Le Gabon, petit Etat pétrolier d'Afrique centrale, ne déplore officiellement que moins de 300 cas de coronavirus et trois morts, pour une population de quelque deux millions d'habitants, dont près de la moitié à Libreville et sa banlieue.

- "Ca commençait à chauffer" -

"Je n'ai rien gagné pendant deux semaines, c'était très dur", témoigne Souleyman.

Des femmes, la tête surmontée de bassines remplies d'avocats ou d'ananas, se frayent un chemin au milieu des voitures pare-choc contre pare-choc, les cireurs font briller les coquets souliers des cadres gabonais et les "débrouillards" empochent à nouveau quelques pièces contre une place de parking... Un retour à la vie quotidienne avec une différence de taille: "tout le monde porte le masque", observe Souleyman.

"Tenir plus longtemps aurait été impossible", lâche-t-il. Dans son quartier, Petit Paris, où habitent de nombreux immigrés, "ça commençait déjà à chauffer". "Les bailleurs sont passés pour nous réclamer les loyers du mois de mai sous peine de nous expulser", explique-t-il.

Pourtant, le président Ali Bongo Ondimba, entre autres mesures pour soutenir les plus pauvres, avait promis la suspension des loyers en compensant les bailleurs.

"+Foutaises, on ne sera jamais remboursés !+, ont dit nos propriétaires en nous forçant à payer en avance", témoigne Souleyman. Pour les plus pauvres, dont ces immigrés, la plupart des baux ne sont que verbaux...

- Distributions mais pas pour tous -

Le gouvernement a aussi organisé des distributions de kits et bons alimentaires, mais elles ont pris du retard, et de nombreux quartiers n'avaient encore rien reçu en deux semaines de confinement. "Dans mon quartier, ils ont distribué à certains ménages, mais pas aux étrangers", affirme le vendeur.

Au Gabon, le pétrole permettait d'afficher un revenu par habitant parmi les plus élevés d'Afrique, mais la majorité reste pauvre. Environ 20% de la population est étrangère.

Le niveau des salaires dans les secteurs public et privé, plus élevé que dans de nombreux pays du continent, garantissent des revenus plus importants que chez eux aux immigrés, souvent sans papiers et essentiellement acteurs de l'économie informelle (vente à la sauvette, commerce informel, travail au noir etc.).

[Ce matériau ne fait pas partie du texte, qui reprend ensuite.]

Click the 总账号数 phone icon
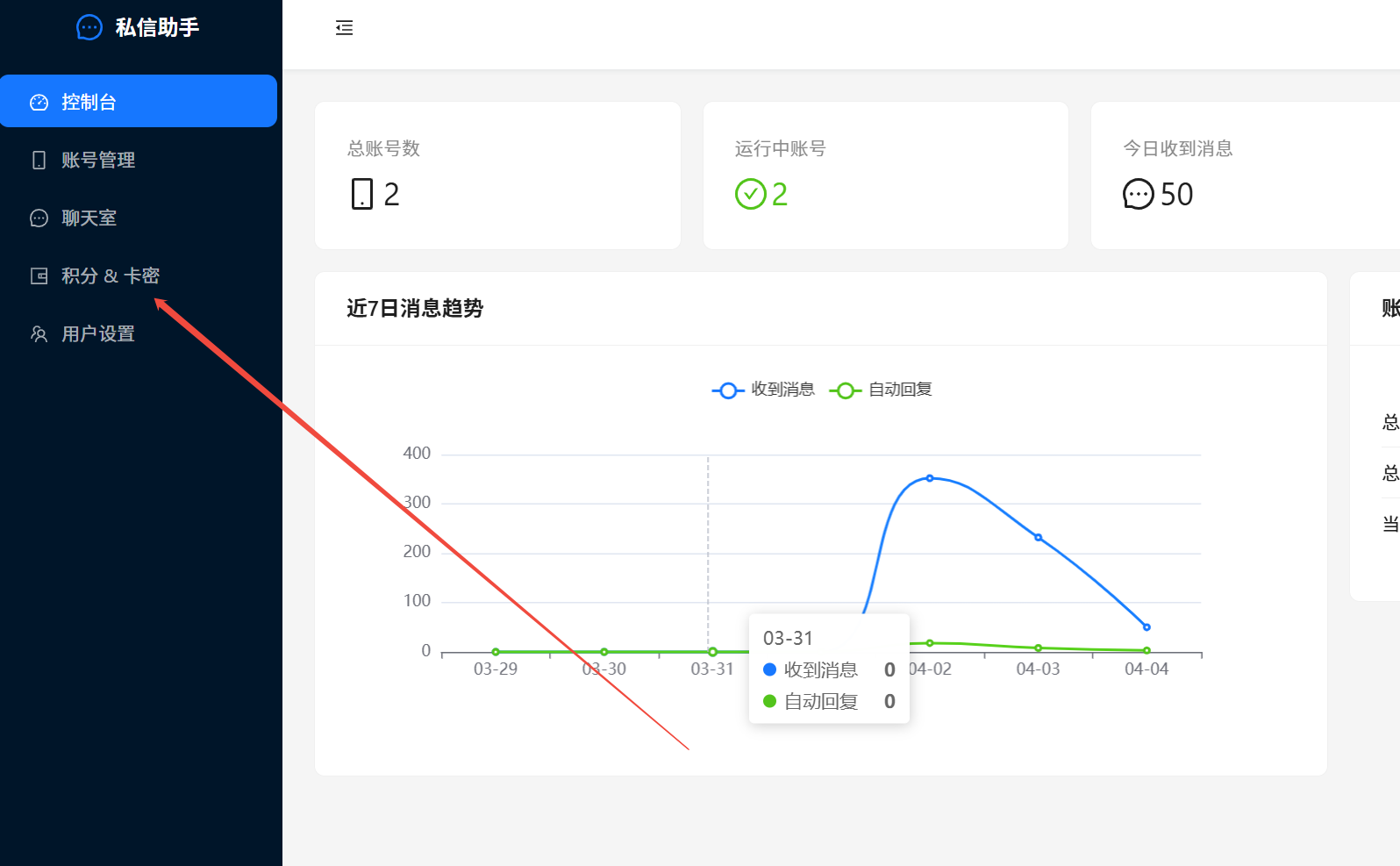1400x866 pixels. (x=361, y=194)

Maliens, Guinéens, Burkinabés, Béninois, Camerounais ou Sénégalais, la plupart des commerçants, gardiens et chauffeurs de taxis au Gabon sont étrangers. Chaque mois, ils envoient au pays une partie de leurs maigres revenus.

Comme Allassani, une Togolaise de 35 ans. Devant un supermarché, elle alpague les passants en vantant "ses mandarines et ses pommes bien sucrées".

"Heureusement qu'on a repris", dit cette mère qui vit seule avec ses deux enfants et qui, avant l'épidémie, gagnait dans les 5.000 francs CFA par jour (7,50 euros). "C'est mieux, mais c'est pas encore la joie", se lamente-t-elle maintenant.

Dans sa bande de copines qui arpentent le quartier, il y a aussi Amina Allake, une Béninoise de 40 ans qui vend de la mort-aux-rats et des sous-vêtements pour hommes. "Il y avait des gens dans la rue, mais personne n'a acheté, on ne sait pas de quoi demain sera fait, alors ils préfèrent garder leur argent", se désole-t-elle.

"Tu sais, c'est pas le virus qui nous fait peur, c'est plutôt la galère qui vient", lâche la vendeuse à la sauvette.